The real issue was that “€36 billion of unsecured bonds have been honoured by this Government”, he told RTÉ’s Today with Sean O’Rourke programme.
He said the fundamental mistake his party made in government was to lower taxes and increase expenditure by too much. “My own view, particularly in relation to health and the ageing population, was that there should have been a ring-fenced health levy,” he said.
“I would not have been a great advocate for the massive tax reductions that happened.”
But he rejected accusations from a listener of a political “flip flop” on issues such as the abolition of the Seanad and the introduction of a property tax.

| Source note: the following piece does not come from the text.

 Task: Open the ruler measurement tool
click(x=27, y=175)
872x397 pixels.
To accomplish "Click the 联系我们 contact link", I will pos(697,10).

During an interview and phone-in, Mr Martin said the anger Fianna Fáil faced at the last general election had dissipated. He was on the doorsteps two or three nights a week and while there was still anger, people were more concerned about issues such as students getting into college.
When asked about the death of his seven-year-old daughter at the time of the last election, Mr Martin said his family was still grieving and he did not like to talk about it.
During the interview, he acknowledged the then government created too lax a regulatory system but said they were supported politically on all sides and there was a flawed view at the time that the market would decide and correct.
Asked by one listener if he believed people were “waiting in the long grass” for former government members still in the Dáil, he said his party was introducing new blood and young candidates. “The people will decide at the next election,” he said.
When asked if former Fianna Fáil minister Mary Hanafin should be allowed run for next year’s European parliament election, the party leader said “that will be a matter for the members of the party”.
Over 20,000 people were signed up to the party as members and the “one person one vote” reforms agreed by the party’s ardfheis would decide candidates for Europe and the Dáil.